L’entrata in vigore del sistema cosiddetto Ets applicato al trasporto marittimo rischia non solo di far lievitare i costi dello stesso e di non raggiungere l’obiettivo di minori emissioni di anidride carbonica in atmosfera, ma anche che questo regime applicato al transhipment di contenitori vada a regalare un incredibile vantaggio competitivo a porti posti al di fuori dell’Europa e, paradossalmente, a far aumentare le emissioni dannose. E nonostante l’allarme sia stato lanciato da tempo ormai si è quasi alla vigilia dell’entrata in vigore della normativa che provocherà un terremoto che cancellerà tutto l’impianto di progettualità dello sviluppo calabrese fin qui ipotizzato.

L’estensione del regime Ets al trasporto marittimo nasce nel 2021, con una proposta della Commissione Europea contenuta all’interno del pacchetto Fit for 55. Per scongiurare il rischio di elusione, la Direttiva delega alla Commissione di mettere a terra la cosiddetta “regola delle 300 miglia” che esclude dalla definizione di “porto di scalo”, rilevante per la determinazione della tratta ai fini del calcolo Ets, i porti situati nell’arco delle 300 miglia nautiche dai confini della Unione in cui la quota di trasbordo di container superi il 65% del traffico totale di container.
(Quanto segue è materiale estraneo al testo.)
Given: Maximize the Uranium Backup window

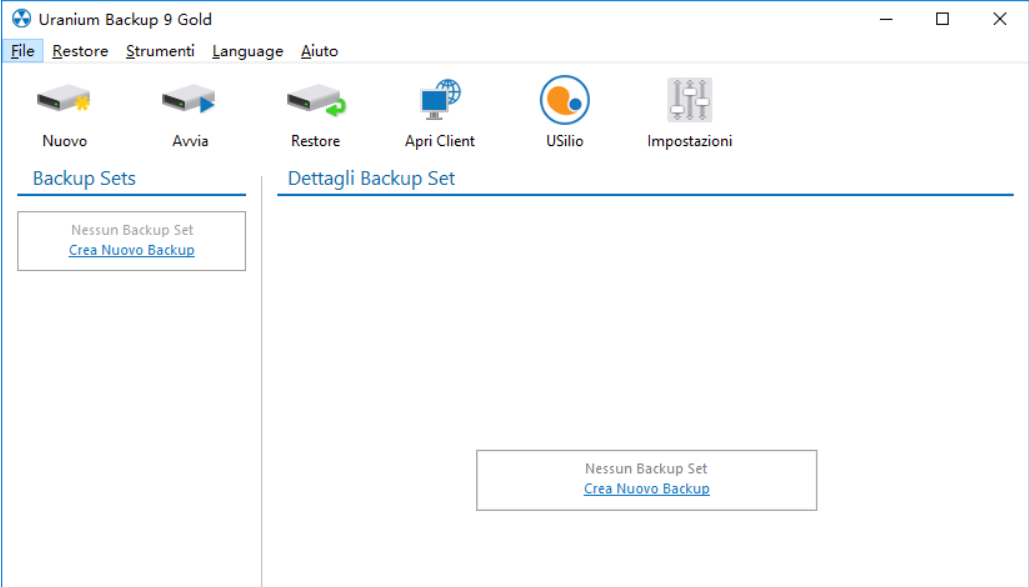Looking at the screenshot, I should [942, 19].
In questi porti la toccata non verrebbe conteggiata. Pertanto, il regime Ets (che si applica alle emissioni realizzate nella tratta immediatamente precedente e successiva al porto europeo) vedrebbe conteggiato non il 50% delle emissioni registrate dallo scalo nei porti situati nelle 300 miglia e fino al successivo scalo UE, ma nell’intera tratta percorsa dal porto extra-UE immediatamente precedente (per esempio un porto cinese) fino al primo porto europeo. Una compagnia marittima, quindi, che ha eletto un porto Ue per le proprie attività come ha fatto Msc a Gioia Tauro ed effettuato cospicui investimenti per rendere tali impianti efficienti, (a Gioia Tauro il gruppo Msc ha già speso quasi 200 milioni di euro) dovrà mettere in conto che affronterà costi operativi ben maggiori dovuti al regime Ets rispetto ai propri competitor che avessero prescelto di operare nei porti del nord Africa a Tanger Med o Port Said.
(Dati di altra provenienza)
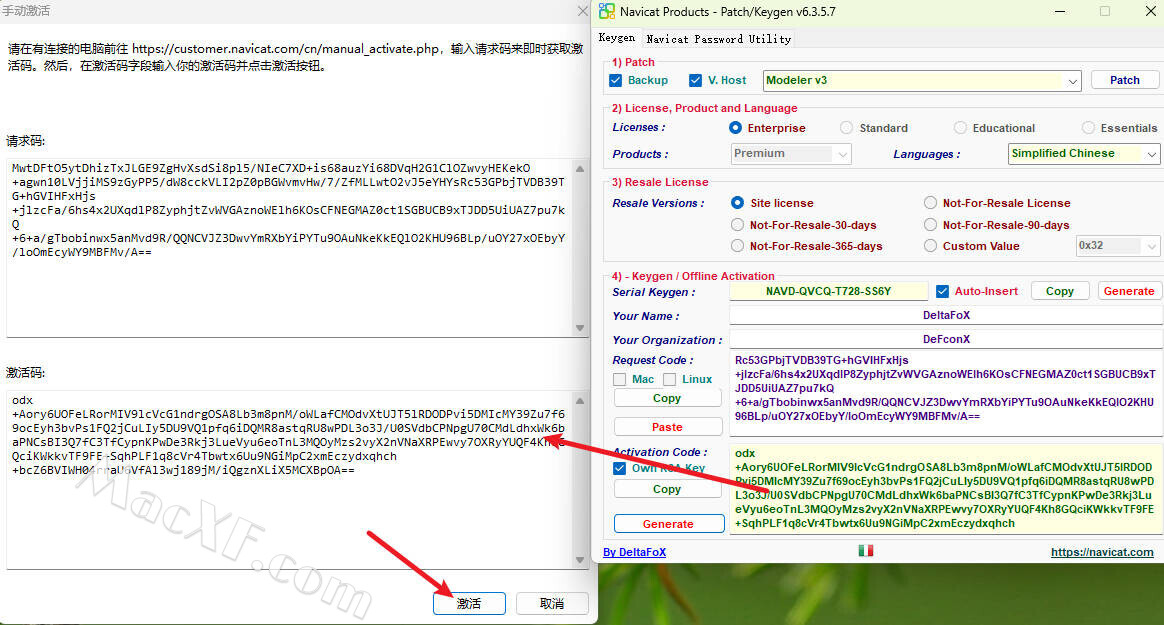Click Paste under Request Code
This screenshot has height=625, width=1164.
pos(667,427)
«Per spiegare meglio quello che potrebbe accadere – spiega Alberto Rossi segretario generale di Assarmatori – basterebbe dire che se una nave che parte da Singapore (porto non Ue) scala Gioia Tauro (porto Ue) e poi va ad Anversa (altro porto Ue), la compagnia si troverà a pagare il 50% delle emissioni generate fra i primi due porti e il 100% di quelle fra i secondi due. Ma se lo scalo intermedio fosse a Port Said o a Tanger Med, ecco che anche sulla seconda tratta pagherebbe il 50%. La differenza per una nave di medie dimensioni di circa 8000 Teus di portata è di circa 100 mila euro a viaggio (su un totale di 450 mila euro). Le navi impegnate su questi trade sono migliaia, circostanza che porta il gap competitivo a decine di milioni di euro all’anno».
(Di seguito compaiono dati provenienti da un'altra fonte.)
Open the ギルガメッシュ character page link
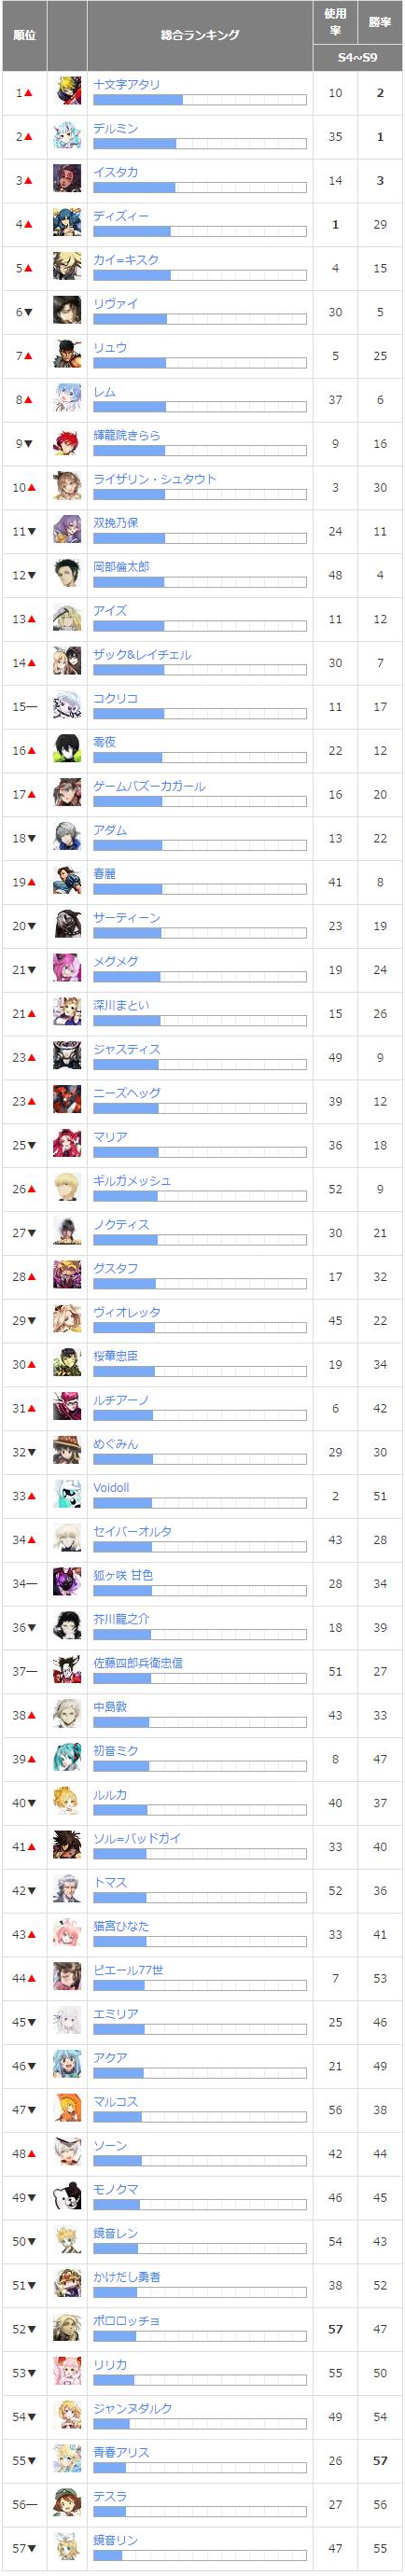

Ma non è questo il vero problema dice ancora Rossi: «Circa il 50% del traffico intercontinentale negli hub è rappresentato da linee che collegano la regione Asiatica con le Americhe. La nave che parte da Singapore, scala Port Said e poi si dirige a New York non pagherà nulla, visto che verrebbero toccati tre porti non Ue. Se lo scalo intermedio fosse Gioia Tauro, invece, ecco che dovrebbe pagare il 50% su entrambe le tratte per un costo che si aggira sui 500 mila euro a toccata. Questa è la vera differenza insostenibile». Si parla di centinaia di milioni di euro/anno di extra costi che, se non aboliti con idonee modifiche alla Direttiva, comporteranno la de-localizzazione delle linee di transhipment attualmente nei porti hub del mediterraneo Gioia Tauro in testa ma anche Malta, Algeciras e Sines presso porti nord africani compresi quelli algerini che ovviamente di fronte a questo autogol degli europei hanno già l’acquolina in bocca. Questo comporterà, se non si interviene adesso con un riesame della Commissione Ue, la letterale e sostanziale chiusura degli scali di transhipment del Mediterraneo europeo con perdita di posti di lavoro, ma anche mancanza di controllo da parte del nostro Paese degli snodi fondamentali della logistica.

Ci sono gruppi che controllano gli scali a rischio che stanno rivedendo al ribasso i budget per il prossimo anno anche in casa nostra. Arrivare entro un anno o due a chiudere Gioia Tauro significherebbe perdere quasi 2 mila posti di lavoro diretti e altrettanti nell’indotto, significa perdere il 50% del privato della regione, ma significherebbe dire addio, soprattutto ad ogni sogno di sviluppo calabrese. Il tempo a disposizione è poco e occorre agire in fretta. Tanto che viene da chiedersi perché non organizzare un momento di sensibilizzazione prima che sia troppo tardi davanti a quel porto che di manifestazioni ne ha vista tante?